Authors: Dr. Chen Ye, Prof. Hongzhi Wang, Prof. Guojun Dai

Publisher: Springer Nature Singapore

Book Series : SpringerBriefs in Computer Science

Part of: Springer Professional "Wirtschaft+Technik" , Springer Professional "Technik" , Springer Professional "Wirtschaft"

About this book

This book addresses several knowledge discovery problems on multi-sourced data where the theories, techniques, and methods in data cleaning, data mining, and natural language processing are synthetically used. This book mainly focuses on three data models: the multi-sourced isomorphic data, the multi-sourced heterogeneous data, and the text data. On the basis of three data models, this book studies the knowledge discovery problems including truth discovery and fact discovery on multi-sourced data from four important properties: relevance, inconsistency, sparseness, and heterogeneity, which is useful for specialists as well as graduate students.

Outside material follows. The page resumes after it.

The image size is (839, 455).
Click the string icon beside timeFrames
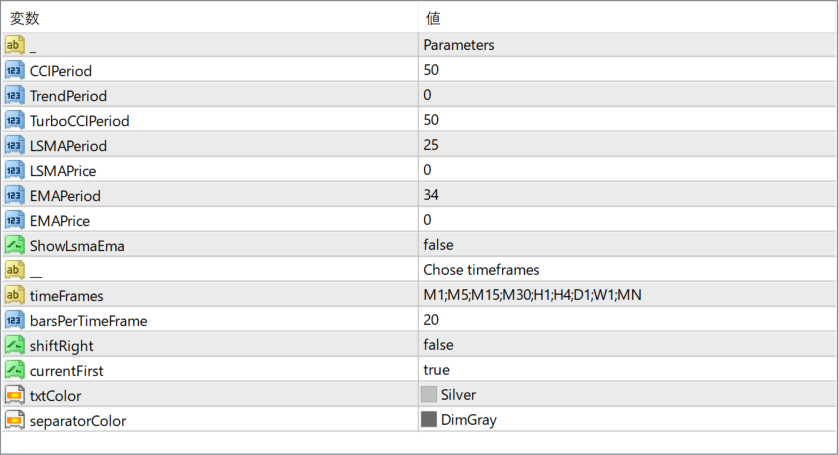pyautogui.click(x=14, y=295)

Data, even describing the same object or event, can come from a variety of sources such as crowd workers and social media users. However, noisy pieces of data or information are unavoidable. Facing the daunting scale of data, it is unrealistic to expect humans to “label” or tell which data source is more reliable. Hence, it is crucial to identify trustworthy information from multiple noisy information sources, referring to the task of knowledge discovery. At present, the knowledge discovery research for multi-sourced data mainly faces two challenges. On the structural level, it is essential to consider the different characteristics of data composition and application scenarios and define the knowledge discovery problem on different occasions. On the algorithm level, the knowledge discovery task needs to consider different levels of information conflicts and design efficient algorithms to mine more valuable information using multiple clues. Existing knowledge discovery methods have defects on both the structural level and the algorithm level, making the knowledge discovery problem far from totally solved.

Frontmatter

Chapter 1. Introduction

Abstract

In the age of information explosion, data has penetrated every aspect of our lives. Different data sources, such as social networks, sensing devices, and crowdsourcing platforms, constantly generate data. Even for the same object, various data sources provide its information. Intuitively, analyzing these multi-source data yields valuable information. On the personal level, enterprises can recommend targeted products by analyzing the comments of their target customers on multiple platforms. On the group level, by analyzing the characteristics of massive amounts of multi-source data, government departments can make reasonable political decisions, and researchers can achieve novel findings. Based on the above observations, the intelligent decision-making model with multi-source data as the core gradually replaces the traditional artificial decision-making mode. This chapter discusses the background of knowledge discovery from multi-source data. In Sect. 1.1, we analyze the multi-source data quality to motivate the necessity of discovering useful information from noisy sources. In Sect. 1.2, we summarize the existing studies and explore the drawbacks. We conclude the chapter with an overview of the structure of this book in Sect. 1.3.